---------- TEXTO BASE

Praias de duas cidades paulistas lideram ranking de poluição por plástico

Estudo foi realizado pela Sea Shepherd Brasil

Praias de duas cidades paulistas lideram ranking de poluição por plástico

Praias urbanas têm mais lixo. Foto: Pixabay

As praias de Mongaguá e São Vicente, na Baixada Santista, litoral de São Paulo, estão nos dois primeiros lugares do ranking das praias mais poluídas com plásticos de toda a costa brasileira. É o que aponta um estudo inédito realizado pela Sea Shepherd Brasil, organização de conservação marinha, em parceria com o Instituto Oceanográfico da Universidade de São Paulo (USP). O estudo analisou 306 praias de todo o litoral brasileiro.

Mongaguá é a primeira em microplásticos e São Vicente lidera em macrorresíduos. São duas categorias diferentes da poluição por plásticos.

Em praias de São Vicente foram encontrados 10 resíduos plásticos por metro quadrado de areia. Em Mongaguá, o cenário foi considerado mais alarmante, com a presença de 83 fragmentos de microplástico por m2.

A reportagem do Estadão procurou as prefeituras de Mongaguá, São Vicente e Florianópolis e ainda aguarda retornos.

O projeto Expedição Ondas Limpas percorreu as praias de 201 municípios dos 17 Estados da costa brasileira analisando a presença de plástico ao longo de 7 mil quilômetros de litoral, do Rio Grande do Sul ao Amapá.

--------------------
---------- LINHAS DE DADOS

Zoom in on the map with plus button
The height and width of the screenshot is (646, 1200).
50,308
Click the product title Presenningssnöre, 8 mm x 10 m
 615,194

--------------------

* TAREFAS:
**1.** Transcreva da reportagem sobre poluição por plástico o trecho que vai de "Em praias de" até "ainda aguarda retornos.", incluindo este último.
**2.** Segundo a reportagem sobre poluição por plástico, quantas praias o estudo analisou?
**3.** Dê continuidade à reportagem sobre as praias poluídas por plástico a partir do ponto em que ela termina.
As linhas acima não têm nenhum papel nesta atividade.

* RESPOSTAS DAS TAREFAS:
**1.**
Em praias de São Vicente foram encontrados 10 resíduos plásticos por metro quadrado de areia. Em Mongaguá, o cenário foi considerado mais alarmante, com a presença de 83 fragmentos de microplástico por m2.

A reportagem do Estadão procurou as prefeituras de Mongaguá, São Vicente e Florianópolis e ainda aguarda retornos.

**2.** O estudo analisou 306 praias de todo o litoral brasileiro.

**3.**
O trabalho de campo foi realizado de abril de 2022 a agosto de 2023. A análise dos dados colhidos mostrou que:

– 100% das praias do Brasil contêm resíduos plásticos, como embalagens e tampas de garrafas;

– 97% apresentam microplásticos – partículas inferiores a 5 mm;

– Do total de resíduos achados nas praias, 91% eram plásticos, percentual superior à média mundial, de 70%, segundo o estudo;

– Entre os resíduos mais encontrados, os filtros de cigarro representaram 25% do total.

No Brasil, a região Sudeste lidera em resíduos plásticos maiores, chamados de macro resíduos. Já em macro plásticos (pedaços grandes de plástico), a região Sul empata com o Sudeste. Além disso, o Sul se destaca com uma quantidade maior de microplásticos (pequenos fragmentos de plástico) em comparação com outras regiões.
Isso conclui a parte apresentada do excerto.